▸ What you are asked to do: The records must be repeated exactly and in their entirety.

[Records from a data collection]

★ ★ ★

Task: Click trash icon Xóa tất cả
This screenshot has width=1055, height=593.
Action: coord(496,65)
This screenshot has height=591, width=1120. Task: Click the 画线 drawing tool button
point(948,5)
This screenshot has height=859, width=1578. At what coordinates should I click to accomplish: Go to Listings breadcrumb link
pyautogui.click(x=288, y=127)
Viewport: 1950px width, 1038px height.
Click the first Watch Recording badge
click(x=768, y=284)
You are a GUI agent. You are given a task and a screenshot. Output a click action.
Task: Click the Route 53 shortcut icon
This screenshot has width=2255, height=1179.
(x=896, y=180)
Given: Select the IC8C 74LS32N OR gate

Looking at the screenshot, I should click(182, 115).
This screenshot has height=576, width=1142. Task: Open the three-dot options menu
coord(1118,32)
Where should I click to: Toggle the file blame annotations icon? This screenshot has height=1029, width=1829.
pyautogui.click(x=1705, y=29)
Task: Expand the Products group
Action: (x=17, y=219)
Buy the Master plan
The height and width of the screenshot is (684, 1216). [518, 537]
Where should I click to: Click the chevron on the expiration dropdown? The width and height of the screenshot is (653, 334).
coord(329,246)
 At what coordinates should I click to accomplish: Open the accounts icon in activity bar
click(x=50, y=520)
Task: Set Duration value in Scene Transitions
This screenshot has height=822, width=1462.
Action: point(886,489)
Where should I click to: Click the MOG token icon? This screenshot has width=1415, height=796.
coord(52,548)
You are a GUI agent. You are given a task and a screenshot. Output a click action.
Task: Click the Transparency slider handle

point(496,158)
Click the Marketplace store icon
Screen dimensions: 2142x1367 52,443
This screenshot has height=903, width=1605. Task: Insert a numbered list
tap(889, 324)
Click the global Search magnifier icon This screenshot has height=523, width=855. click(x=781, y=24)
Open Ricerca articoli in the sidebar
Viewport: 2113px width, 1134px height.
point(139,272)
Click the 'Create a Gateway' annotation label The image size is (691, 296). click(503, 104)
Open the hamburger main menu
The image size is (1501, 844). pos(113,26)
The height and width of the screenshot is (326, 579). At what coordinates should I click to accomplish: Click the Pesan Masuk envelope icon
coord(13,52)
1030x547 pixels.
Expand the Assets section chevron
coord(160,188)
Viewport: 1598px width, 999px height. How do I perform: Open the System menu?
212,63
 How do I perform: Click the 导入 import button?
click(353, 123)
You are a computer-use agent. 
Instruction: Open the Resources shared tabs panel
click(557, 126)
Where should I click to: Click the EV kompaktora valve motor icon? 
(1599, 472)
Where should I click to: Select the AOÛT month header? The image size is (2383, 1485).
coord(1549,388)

★ ★ ★

▸ Task answer:
Task: Click trash icon Xóa tất cả
This screenshot has width=1055, height=593.
Action: coord(496,65)
This screenshot has height=591, width=1120. Task: Click the 画线 drawing tool button
point(948,5)
This screenshot has height=859, width=1578. At what coordinates should I click to accomplish: Go to Listings breadcrumb link
pyautogui.click(x=288, y=127)
Viewport: 1950px width, 1038px height.
Click the first Watch Recording badge
click(x=768, y=284)
You are a GUI agent. You are given a task and a screenshot. Output a click action.
Task: Click the Route 53 shortcut icon
This screenshot has width=2255, height=1179.
(x=896, y=180)
Given: Select the IC8C 74LS32N OR gate

Looking at the screenshot, I should click(182, 115).
This screenshot has height=576, width=1142. Task: Open the three-dot options menu
coord(1118,32)
Where should I click to: Toggle the file blame annotations icon? This screenshot has height=1029, width=1829.
pyautogui.click(x=1705, y=29)
Task: Expand the Products group
Action: (x=17, y=219)
Buy the Master plan
The height and width of the screenshot is (684, 1216). [518, 537]
Where should I click to: Click the chevron on the expiration dropdown? The width and height of the screenshot is (653, 334).
coord(329,246)
 At what coordinates should I click to accomplish: Open the accounts icon in activity bar
click(x=50, y=520)
Task: Set Duration value in Scene Transitions
This screenshot has height=822, width=1462.
Action: point(886,489)
Where should I click to: Click the MOG token icon? This screenshot has width=1415, height=796.
coord(52,548)
You are a GUI agent. You are given a task and a screenshot. Output a click action.
Task: Click the Transparency slider handle

point(496,158)
Click the Marketplace store icon
Screen dimensions: 2142x1367 52,443
This screenshot has height=903, width=1605. Task: Insert a numbered list
tap(889, 324)
Click the global Search magnifier icon This screenshot has height=523, width=855. click(x=781, y=24)
Open Ricerca articoli in the sidebar
Viewport: 2113px width, 1134px height.
point(139,272)
Click the 'Create a Gateway' annotation label The image size is (691, 296). click(503, 104)
Open the hamburger main menu
The image size is (1501, 844). pos(113,26)
The height and width of the screenshot is (326, 579). At what coordinates should I click to accomplish: Click the Pesan Masuk envelope icon
coord(13,52)
1030x547 pixels.
Expand the Assets section chevron
coord(160,188)
Viewport: 1598px width, 999px height. How do I perform: Open the System menu?
212,63
 How do I perform: Click the 导入 import button?
click(353, 123)
You are a computer-use agent. 
Instruction: Open the Resources shared tabs panel
click(557, 126)
Where should I click to: Click the EV kompaktora valve motor icon? 
(1599, 472)
Where should I click to: Select the AOÛT month header? The image size is (2383, 1485).
coord(1549,388)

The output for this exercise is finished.